Fromen, C. A., University of Michigan

Drug delivery via the lung holds great promise for the local and systemic delivery of a wide variety of materials; however, current respiratory drug delivery systems are surprisingly inefficient, making delivery of expensive materials, such as biologicals, impractical. Using the top-down, micro-molding technique referred to as PRINT (Particle Replication In Non-wetting Templates), powders have been fabricated with predetermined individual particle properties which can improve dispersion, control deposition and tailor therapeutic responses.  These aerosols have been characterized with geometric standard deviations well below 1.2 when nebulized, indicating a monodisperse aerosol.
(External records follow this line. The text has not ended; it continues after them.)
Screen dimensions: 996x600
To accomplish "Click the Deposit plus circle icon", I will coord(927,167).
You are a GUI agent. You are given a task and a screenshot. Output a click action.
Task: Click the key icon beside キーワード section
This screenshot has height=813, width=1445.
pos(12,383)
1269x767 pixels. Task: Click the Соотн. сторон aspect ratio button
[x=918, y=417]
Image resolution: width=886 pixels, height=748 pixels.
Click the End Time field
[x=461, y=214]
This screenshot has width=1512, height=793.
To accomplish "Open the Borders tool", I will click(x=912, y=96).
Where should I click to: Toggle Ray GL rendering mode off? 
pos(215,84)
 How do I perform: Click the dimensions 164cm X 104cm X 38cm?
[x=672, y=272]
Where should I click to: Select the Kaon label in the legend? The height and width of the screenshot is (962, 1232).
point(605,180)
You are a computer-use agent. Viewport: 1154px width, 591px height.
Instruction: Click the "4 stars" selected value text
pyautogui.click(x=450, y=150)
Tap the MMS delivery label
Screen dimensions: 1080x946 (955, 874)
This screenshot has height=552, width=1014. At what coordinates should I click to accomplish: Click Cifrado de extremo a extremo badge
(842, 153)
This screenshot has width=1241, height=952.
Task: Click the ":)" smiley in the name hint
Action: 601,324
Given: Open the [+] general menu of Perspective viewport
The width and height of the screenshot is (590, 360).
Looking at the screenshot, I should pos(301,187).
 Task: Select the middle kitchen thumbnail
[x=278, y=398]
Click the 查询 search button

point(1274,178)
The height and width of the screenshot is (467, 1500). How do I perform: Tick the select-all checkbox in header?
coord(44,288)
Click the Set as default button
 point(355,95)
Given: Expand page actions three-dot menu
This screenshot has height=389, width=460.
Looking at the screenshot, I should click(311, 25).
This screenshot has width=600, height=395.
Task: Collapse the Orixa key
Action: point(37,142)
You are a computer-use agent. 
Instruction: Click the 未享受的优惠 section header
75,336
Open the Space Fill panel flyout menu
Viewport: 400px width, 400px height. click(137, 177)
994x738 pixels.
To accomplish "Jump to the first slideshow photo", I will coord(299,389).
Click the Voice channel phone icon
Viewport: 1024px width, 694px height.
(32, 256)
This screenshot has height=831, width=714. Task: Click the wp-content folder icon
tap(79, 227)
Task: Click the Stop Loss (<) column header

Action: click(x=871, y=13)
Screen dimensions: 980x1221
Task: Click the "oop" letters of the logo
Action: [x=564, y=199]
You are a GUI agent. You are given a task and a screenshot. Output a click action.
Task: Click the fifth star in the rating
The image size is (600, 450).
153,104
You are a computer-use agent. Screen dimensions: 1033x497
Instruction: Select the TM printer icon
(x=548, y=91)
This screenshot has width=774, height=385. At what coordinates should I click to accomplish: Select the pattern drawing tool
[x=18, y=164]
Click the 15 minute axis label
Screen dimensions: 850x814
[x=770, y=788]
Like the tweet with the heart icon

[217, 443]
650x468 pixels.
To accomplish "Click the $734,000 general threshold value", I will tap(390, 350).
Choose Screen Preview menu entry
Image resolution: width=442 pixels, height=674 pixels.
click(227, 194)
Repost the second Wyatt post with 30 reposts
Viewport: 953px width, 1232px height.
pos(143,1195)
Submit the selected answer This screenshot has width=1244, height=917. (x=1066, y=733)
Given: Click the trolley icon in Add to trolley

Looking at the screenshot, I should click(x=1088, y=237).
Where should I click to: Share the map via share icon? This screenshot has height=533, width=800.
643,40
Shape factors have been characterized for all non-spherical geometries by correcting for the drag of shaped particles in the flow conditions of an aerodynamic particle size (APS) spectrometer.  Dry powder PRINT aerosols have been sized from numerous aerosol devices, yielding high emitted doses and tailored deposition as a function of particle geometry.  Particle shape was found to also be critical in downstream cellular interactions in the lung; particle uptake by alveolar macrophages was observed to differ by over two-fold between particles of similar aerodynamic diameters but different shapes, implying the potential to tailor avoidance of macrophage clearance in the lung.  When dosed to mice airways via intratracheal administration, cargo-free PRINT particles were observed to remain immunologically inert in the lung for seven days, with minimal clearance, airway remodeling, or triggering of host immunity by either pro-inflammatory cytokine production or cellular recruitment.  In total, these data suggest that PRINT aerosols hold promise for localized and sustained pulmonary therapeutics through designed particle characteristics which modulate dispersion, deposition, cellular interactions and therapeutic responses.